> [TASK ITEM]
The answer should consist of every line in the material below that has the word "Image".

> [RECORD SET]
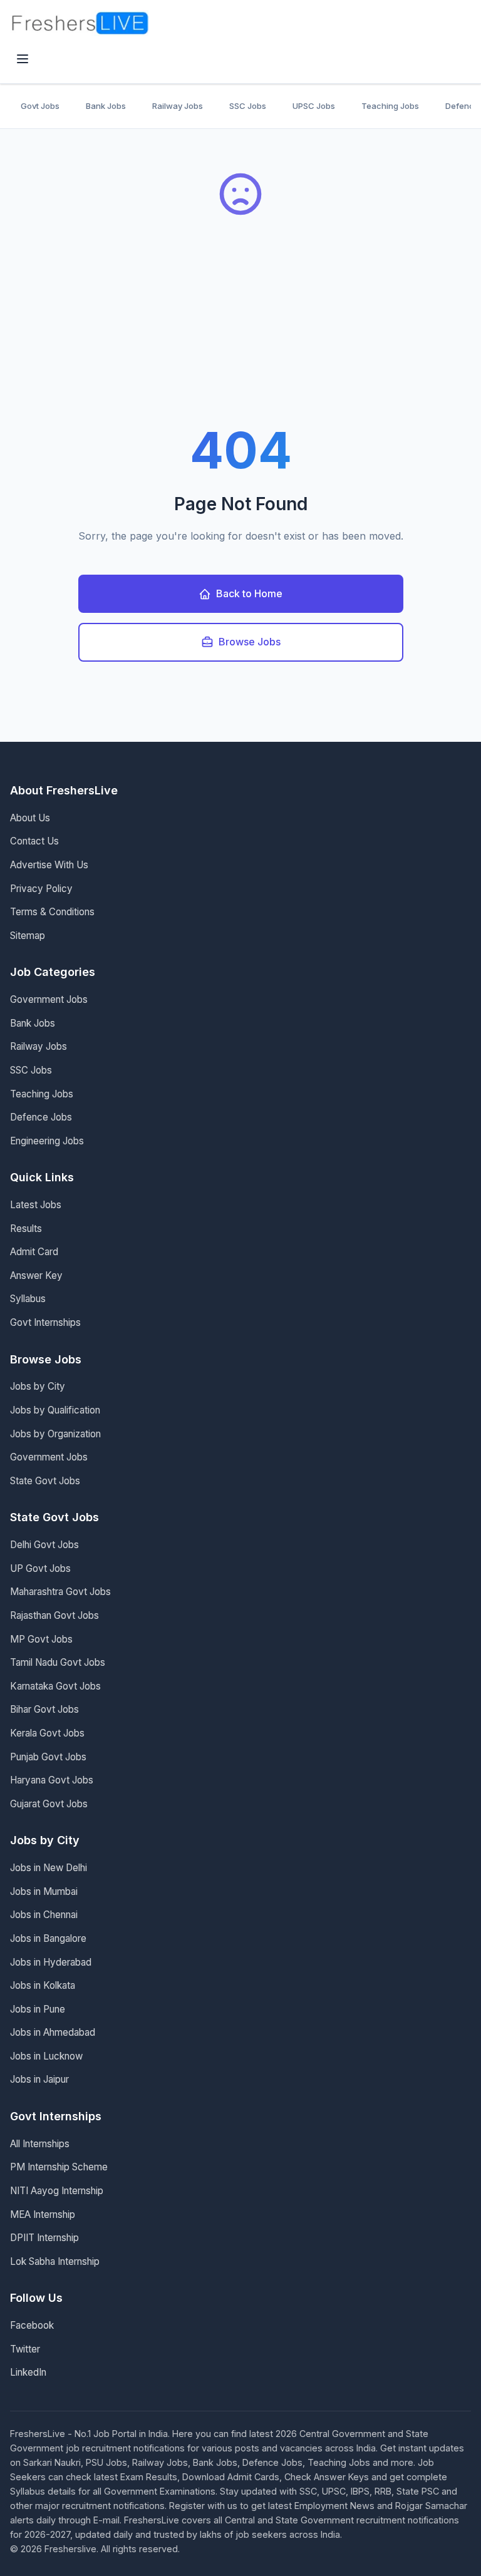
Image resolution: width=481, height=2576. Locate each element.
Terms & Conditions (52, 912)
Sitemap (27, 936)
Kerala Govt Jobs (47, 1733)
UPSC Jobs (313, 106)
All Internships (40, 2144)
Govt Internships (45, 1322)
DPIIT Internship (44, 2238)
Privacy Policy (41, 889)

--

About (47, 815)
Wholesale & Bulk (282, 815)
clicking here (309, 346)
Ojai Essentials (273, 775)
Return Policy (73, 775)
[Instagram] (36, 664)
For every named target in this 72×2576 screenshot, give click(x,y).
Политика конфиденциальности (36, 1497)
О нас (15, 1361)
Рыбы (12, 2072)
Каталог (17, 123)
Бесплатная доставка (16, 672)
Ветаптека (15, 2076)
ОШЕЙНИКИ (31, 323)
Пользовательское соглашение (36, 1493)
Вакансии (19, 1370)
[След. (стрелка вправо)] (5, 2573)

...

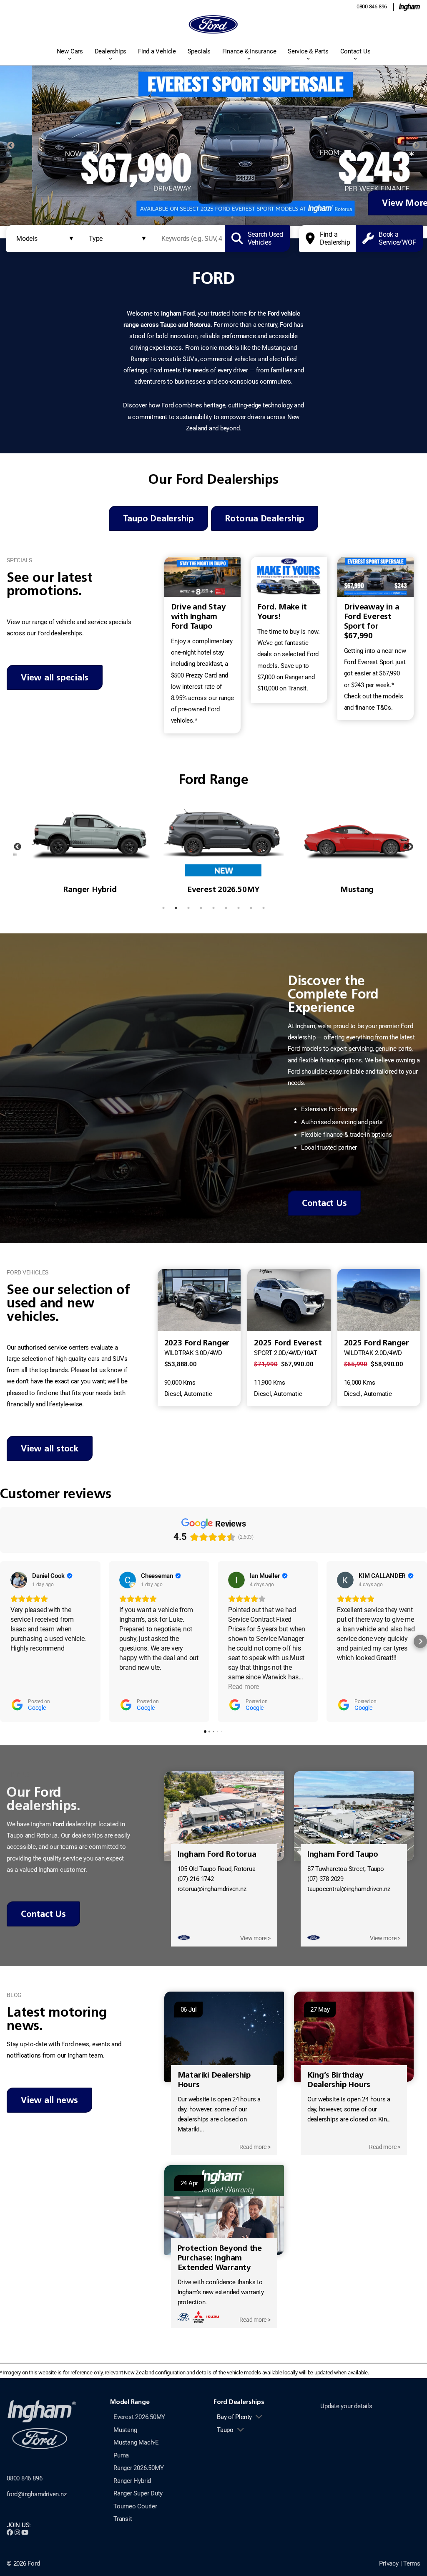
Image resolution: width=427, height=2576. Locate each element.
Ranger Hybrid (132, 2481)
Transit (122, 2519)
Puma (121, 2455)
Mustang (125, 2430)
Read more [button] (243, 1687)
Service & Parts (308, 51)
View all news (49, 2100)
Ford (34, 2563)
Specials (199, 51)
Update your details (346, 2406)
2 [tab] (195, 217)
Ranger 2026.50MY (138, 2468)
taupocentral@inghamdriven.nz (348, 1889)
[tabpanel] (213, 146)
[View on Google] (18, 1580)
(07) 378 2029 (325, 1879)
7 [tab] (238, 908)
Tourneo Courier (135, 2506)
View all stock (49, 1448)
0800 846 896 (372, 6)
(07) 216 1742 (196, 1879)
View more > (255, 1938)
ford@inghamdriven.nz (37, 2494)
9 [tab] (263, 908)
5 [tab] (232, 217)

> [EXERCISE ANSWER]
Image resolution: width=481, height=2576. Locate each element.
Image resolution: width=427, height=2576. Locate each element.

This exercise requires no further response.